Ever since Google wowed us with the surreal artwork produced by Deep Dream, the internet has been buzzing about the use of neural networks in creating art. Artificial intelligence expert and game developer Alex J. Champandard has recently been showing off another example of neural networks generating art and the results are blowing us away.

Neural Doodle is a Python script that can do a number of things but we’re most impressed by how it can take our rubbish doodles and turn them into masterpieces in the style of other artists. You supply the script with a style image (e.g. The Cliffs at Etretat by Monet) and your own silly doodle. The script uses the style image to recreate your doodle in the same style, as in the following example:

Image © Alex J. Champandard

It’s capable of more than turning sketches into fine art. It can take two pieces of art and take the style from one and apply it to the other. It can also create amazing seamless textures from photos. This is Neural Doodle’s attempt at creating an HD grass texture:

All this in a few hundred lines of code? It’s a work-in-progress but it’s looking fantastic already. Right now it exists as a Python script but in the future the technology could be added to artistic packages.

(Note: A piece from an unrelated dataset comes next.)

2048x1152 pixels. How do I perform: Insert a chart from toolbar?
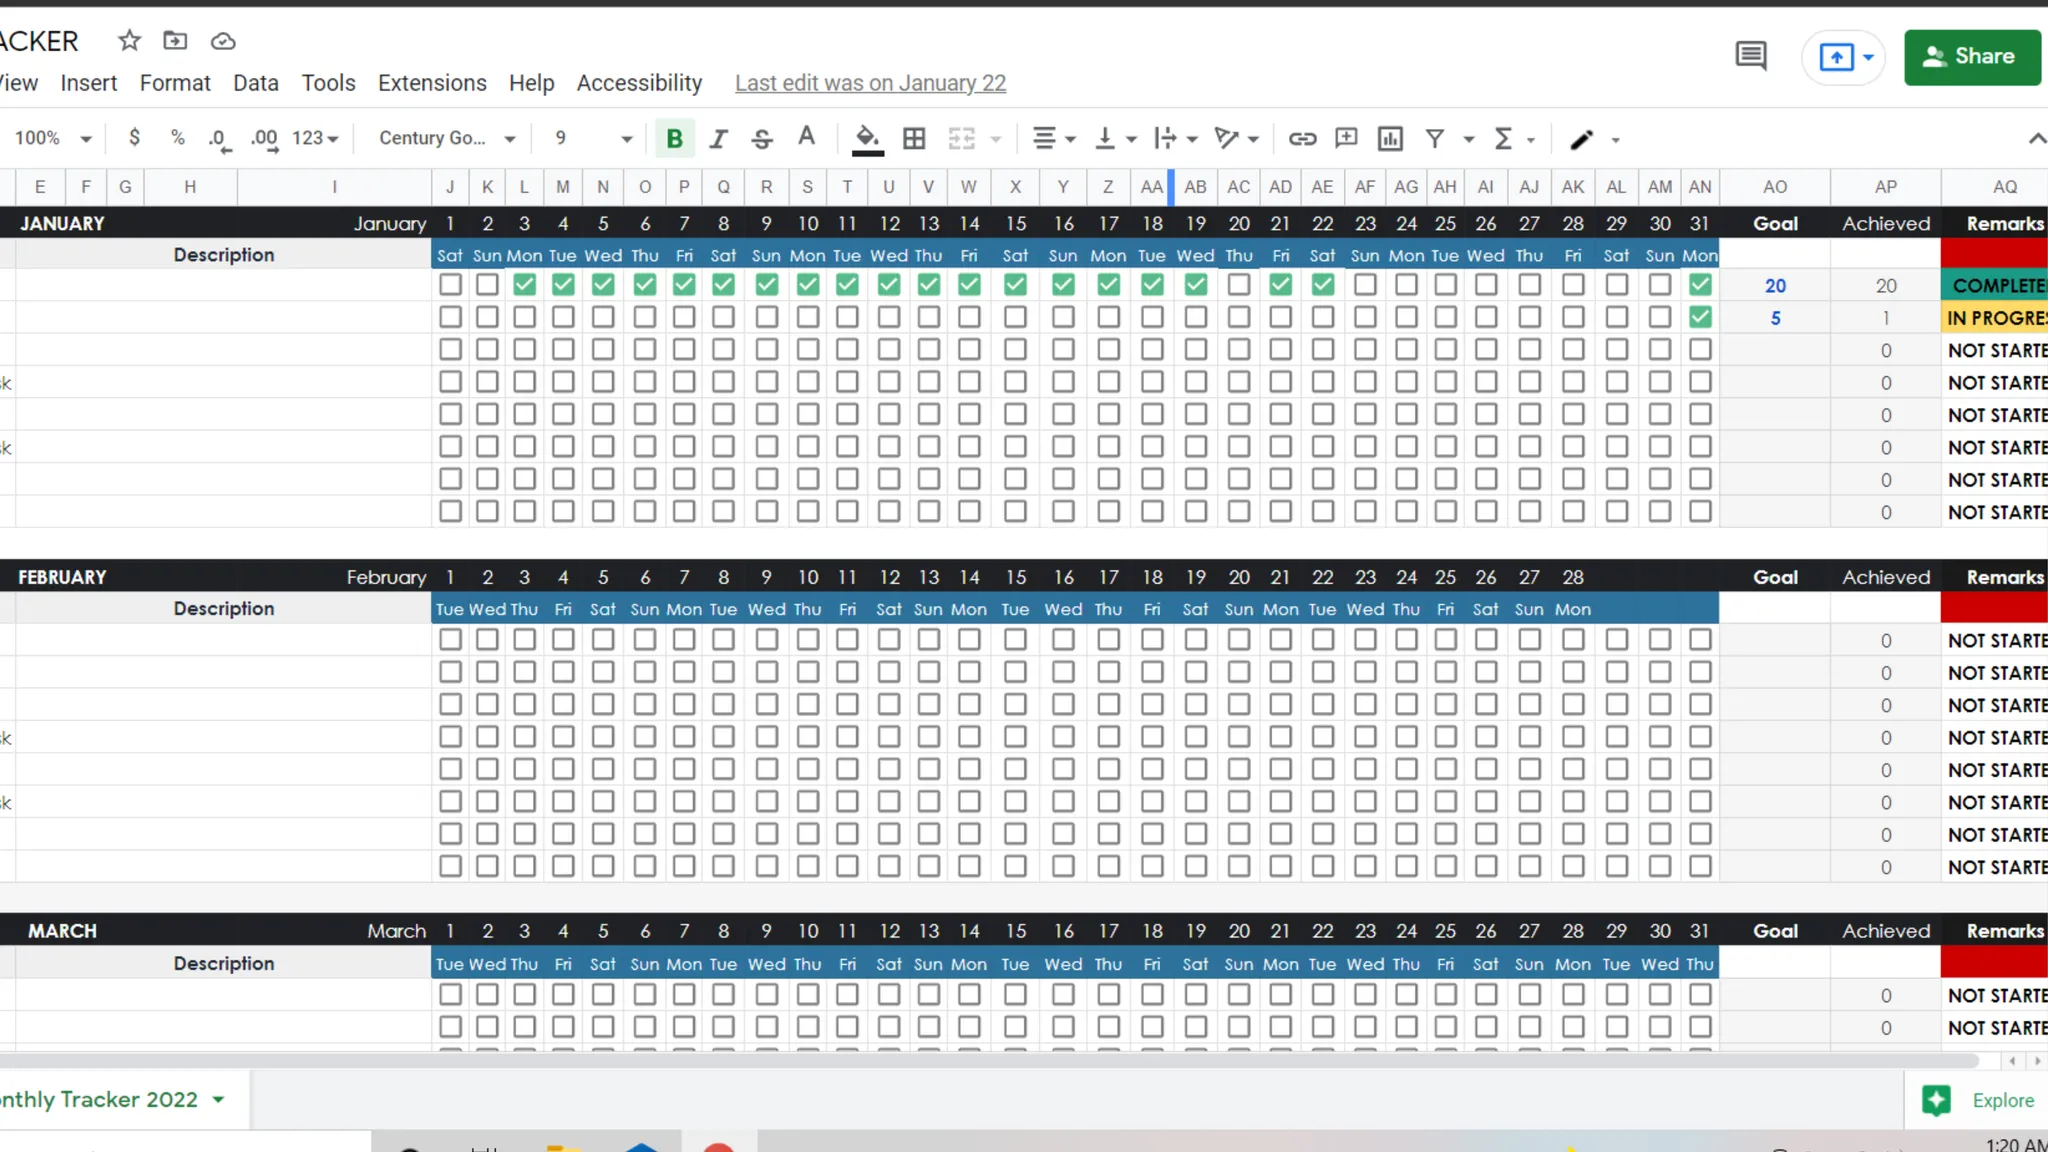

The following video isn’t real but shows a mock-up of how an application like GIMP could use a Neural Doodle plug-in:

For those of us who can’t paint to save our lives, we’ve found yet another use for AI research. It’s also fascinating to see how biology is inspiring technology. We’ve had Deep Mind’s AlphaGo using deep reinforcement learning and now systems modelling human neural networks in order to recreate art. Perhaps someday computers will do this with video too.

If you want to try out Neural Doodle, you can grab it at GitHub. You won’t always get perfect results and there’s still a bit of tinkering required to get it to work perfectly with each picture but when it does work it’s so good it’s almost scary.